The ETS family is present throughout the body and is involved in a wide variety of functions including the regulation of cellular differentiation, cell cycle control, cell migration, cell proliferation, apoptosis (programmed cell death) and angiogenesis.
Multiple ETS factors have been found to be associated with cancer, such as through gene fusion. For example, the ERG ETS transcription factor is fused to the EWS gene, resulting in a condition called Ewing's sarcoma.[5] The fusion of TEL to the JAK2 protein results in early pre-B acute lymphoid leukaemia.[6] ERG and ETV1 are known gene fusions found in prostate cancer.[7]
In addition, ETS factors, e.g. the vertebrate Etv1 and the invertebrate Ast-1, have been shown to be important players in the specification and differentiation of dopaminergic neurons in both C. elegans and olfactory bulbs of mice.[8]

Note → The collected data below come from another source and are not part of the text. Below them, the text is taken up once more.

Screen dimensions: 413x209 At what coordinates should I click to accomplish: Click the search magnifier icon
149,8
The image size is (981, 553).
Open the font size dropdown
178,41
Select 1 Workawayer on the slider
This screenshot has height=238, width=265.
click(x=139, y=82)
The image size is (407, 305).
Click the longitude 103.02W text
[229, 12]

Amongst members of the ETS family, there is extensive conservation in the DNA-binding ETS domain and, therefore, a lot of redundancy in DNA binding. It is thought that interactions with other proteins (eg: Modulator of the activity of Ets called Mae) is one way in which specific binding to DNA is achieved. Transcription factor Ets are a site of signalling convergence.[9]ETS factors act as transcriptional repressors, transcriptional activators, or both.[10]

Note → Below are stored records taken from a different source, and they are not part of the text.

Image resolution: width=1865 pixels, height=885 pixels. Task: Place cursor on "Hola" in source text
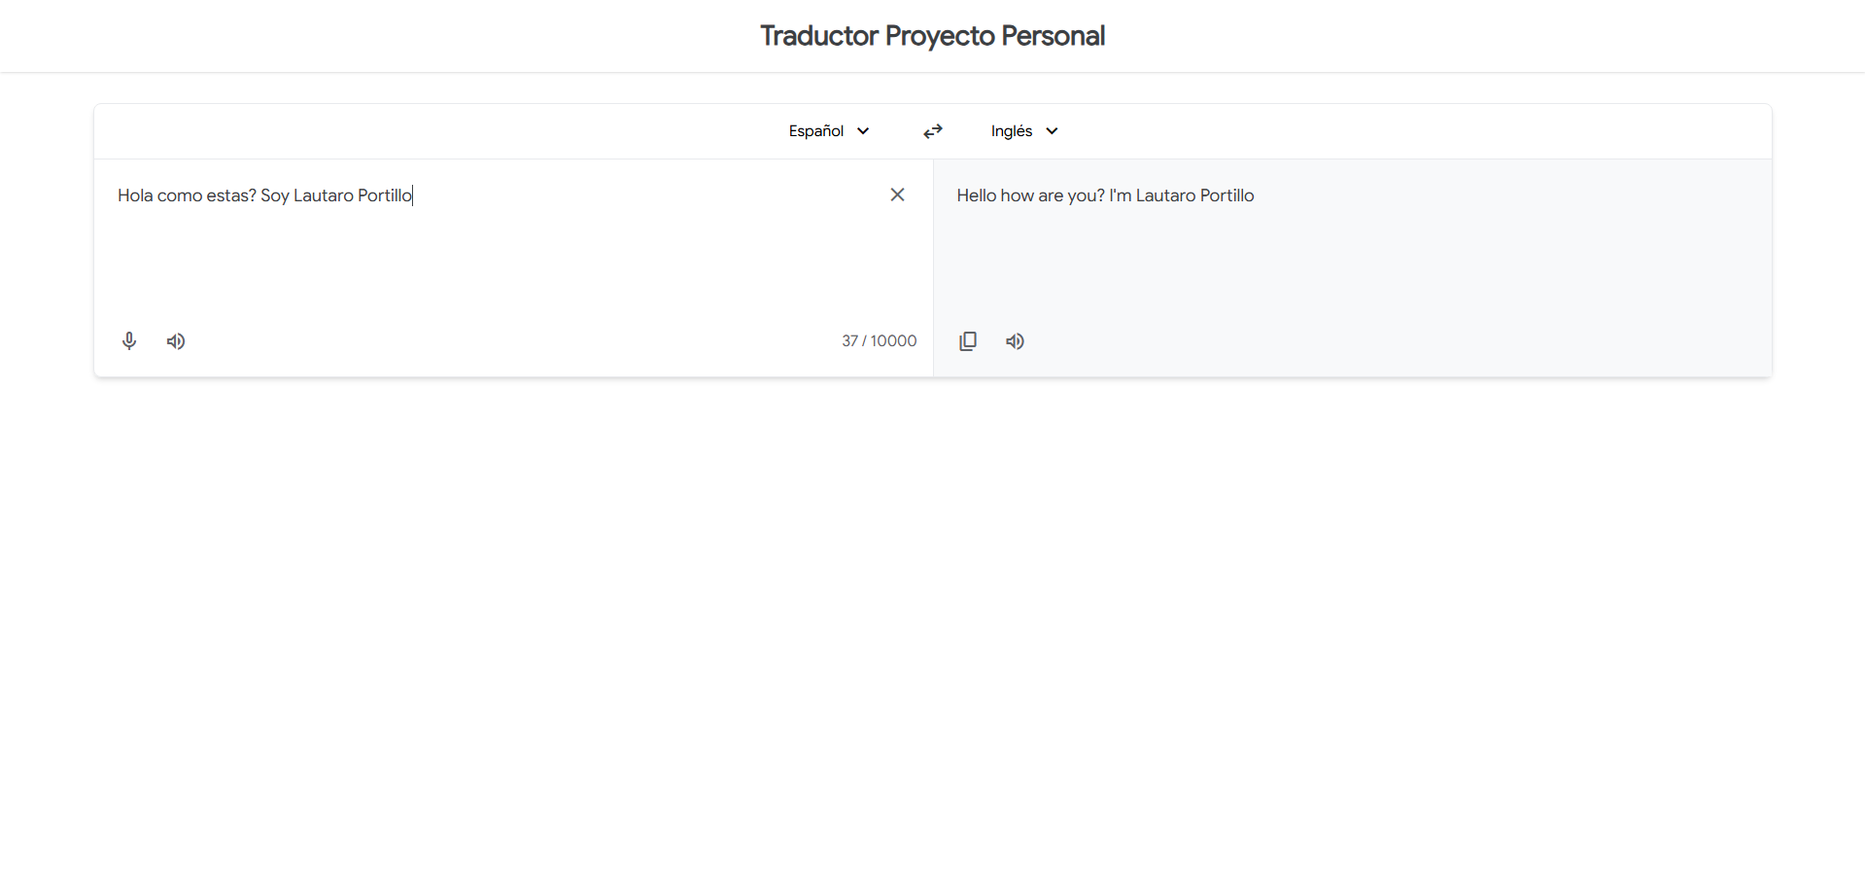(135, 195)
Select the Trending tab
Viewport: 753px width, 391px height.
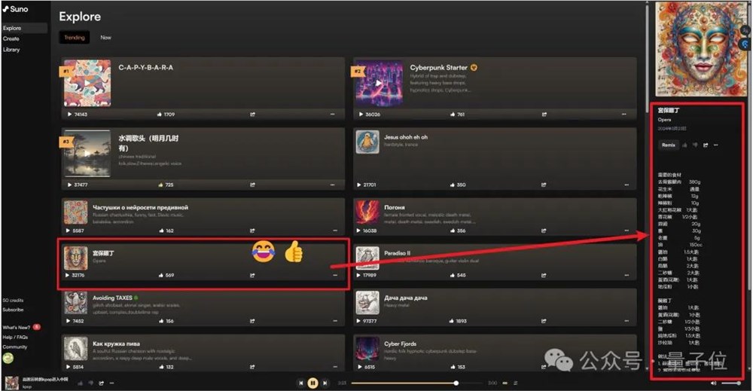75,38
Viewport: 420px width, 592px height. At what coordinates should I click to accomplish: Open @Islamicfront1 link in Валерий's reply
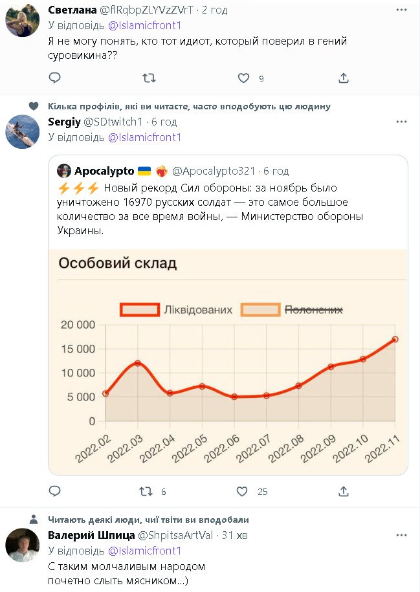pos(144,551)
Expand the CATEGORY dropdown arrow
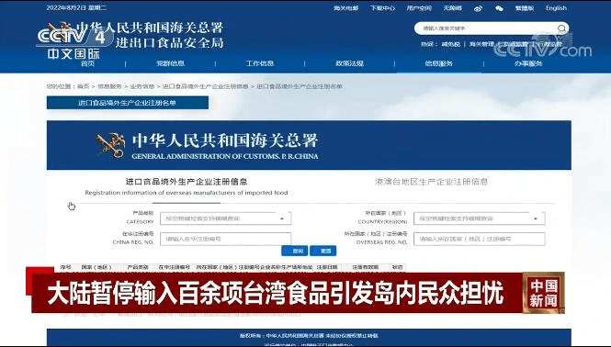Screen dimensions: 611x347 point(282,218)
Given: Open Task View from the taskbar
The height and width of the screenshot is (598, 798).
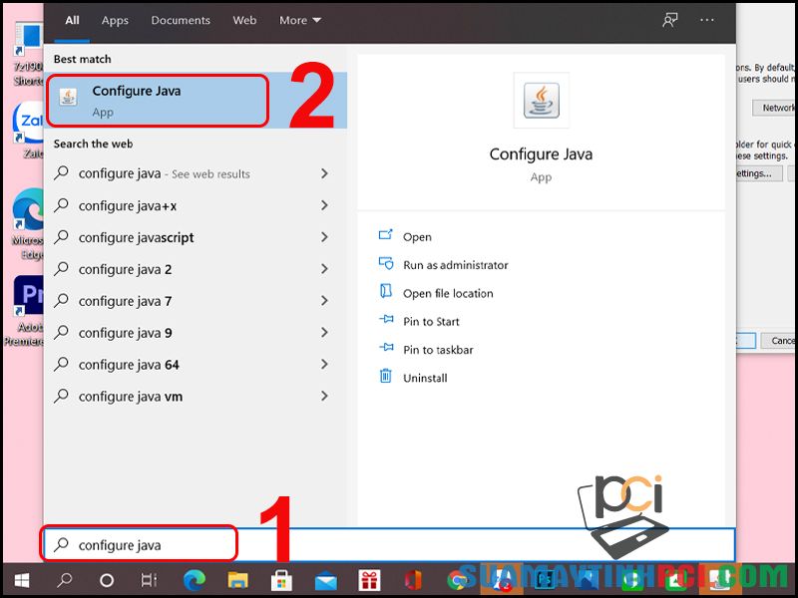Looking at the screenshot, I should 148,578.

The Ets1 proto-oncoprotein is a member of the Ets family of transcription factors that share a unique DNA binding domain, the Ets domain. The DNA binding activity of Ets1 is controlled by kinases and transcription factors. Some transcription factors, such as AML-1, regulate Ets1 by targeting its autoinhibitory module. Others, such as Pax-5, alter Ets1 DNA binding properties. Ets1 harbors two phosphorylation sites, threonine-38 and an array of serines within the exon VII domain. Phosphorylation of threonine-38 by ERK1/2 activates Ets1, whereas phosphorylation of the exon VII domain by CaMKII or MLCK inhibits Ets1 DNA binding activity. Ets1 is expressed by numerous cell types. In haemotopoietic cells, it contributes to the regulation of cellular differentiation. In a variety of other cells, including endothelial cells, vascular smooth muscle cells and epithelial cancer cells, Ets1 promotes invasive behavior. Regulation of MMP1, MMP3, MMP9 and uPA as well as of VEGF and VEGF receptor gene expression has been ascribed to Ets1. In tumors, Ets1 expression is indicative of poorer prognosis.

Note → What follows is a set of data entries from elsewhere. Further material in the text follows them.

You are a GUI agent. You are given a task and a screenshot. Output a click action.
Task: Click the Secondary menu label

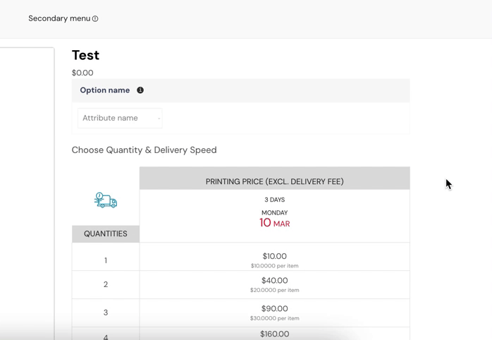[x=59, y=18]
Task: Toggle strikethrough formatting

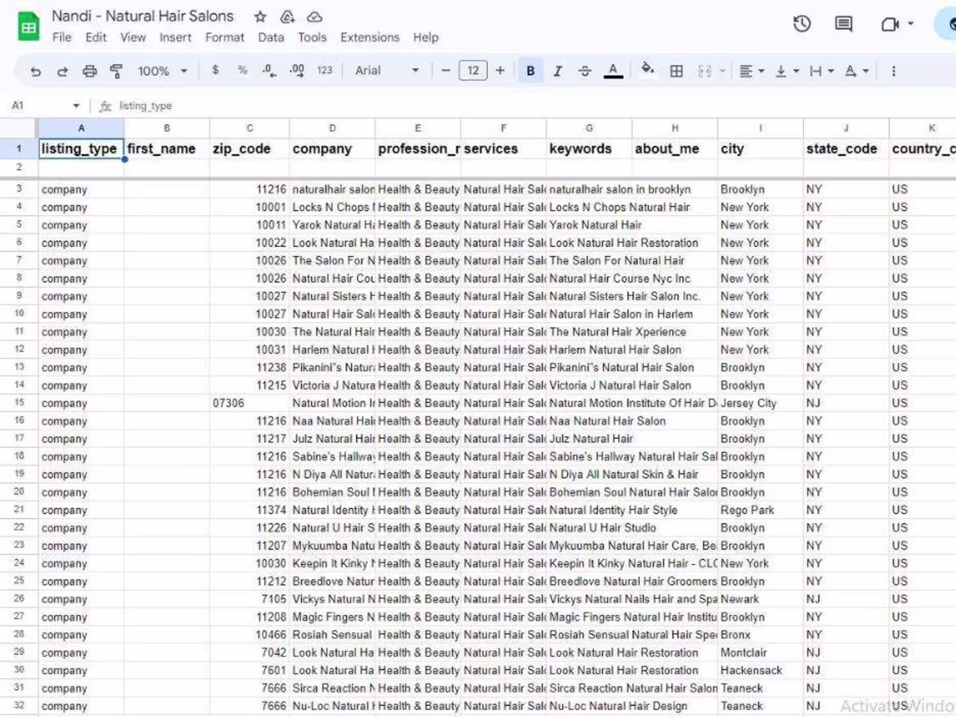Action: tap(585, 71)
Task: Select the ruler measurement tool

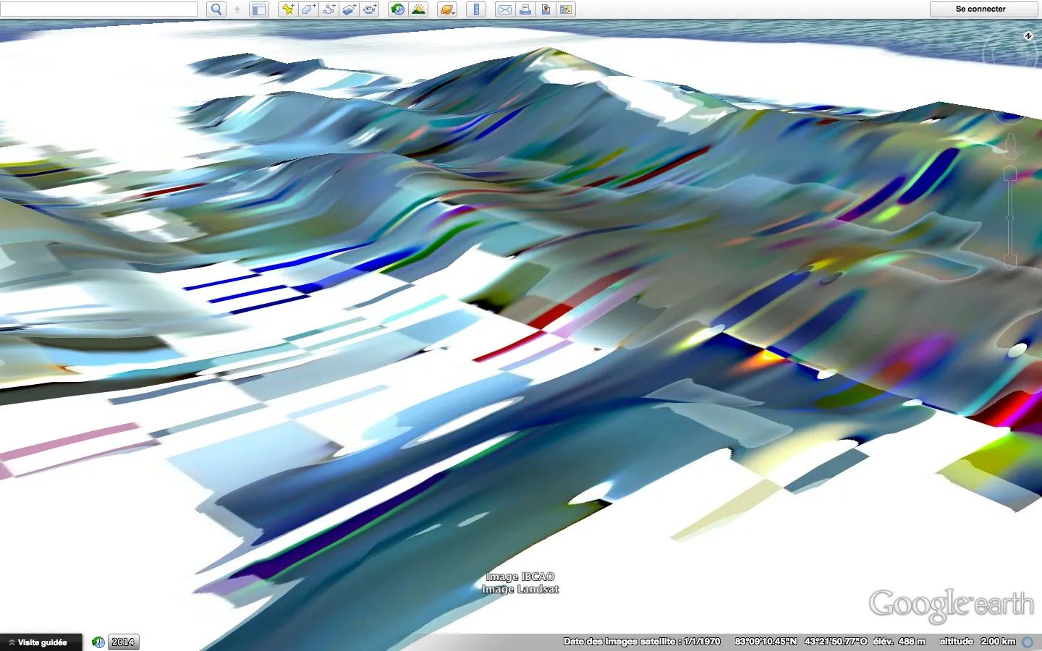Action: pyautogui.click(x=475, y=9)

The human TATA-less ets1 gene contains eight exons (A, III-IX) [15]. Transcripts either harbor all exons or lack exon IV- or exon VII- or exon IV/VII-specific sequence [16]. Only two proteins are generated from these RNAs, p54c-ets1 (full length Ets1) and p42c-ets1 (ΔVII-Ets1) (Fig. 1). The Ets1 protein sequence is highly conserved among species. E.g., the DNA and protein sequence of chicken Ets1 is 85% or 95%, respectively, identical to the corresponding sequence of human Ets1 [17]. The Ets1 protein can be divided into six domains, A-F (Fig. 1). The E-domain is the DNA binding Ets-domain. The adjoining D- (or exon VII-) domain and the F-domain are regulatory domains that control the activity of the E-domain. The A- und B- domains also function as regulatory units, whereas the C-domain is the activation domain of p54c-ets1 and p42c-ets1.
The Pointed (PNT) domain, named after the Ets1-related protein Pointed-P2 in Drosophila, is shared by many Ets proteins. The Ets1 PNT domain, located between amino acid 54 and 135, consists of five α-helices. Though originally thought to adopt a helix-loop-helix (HLH) conformation, NMR analysis revealed that the PNT domain forms a globular structure that does not resemble any other known protein- or DNA-binding interaction interface [27]. The N-terminal sequence of Ets1 contains also a Ras-responsive phosphorylation site at threonine-38 [28, 29] (Fig. 1). Phosphorylation of this residue strongly increases the transcriptional activity of Ets1.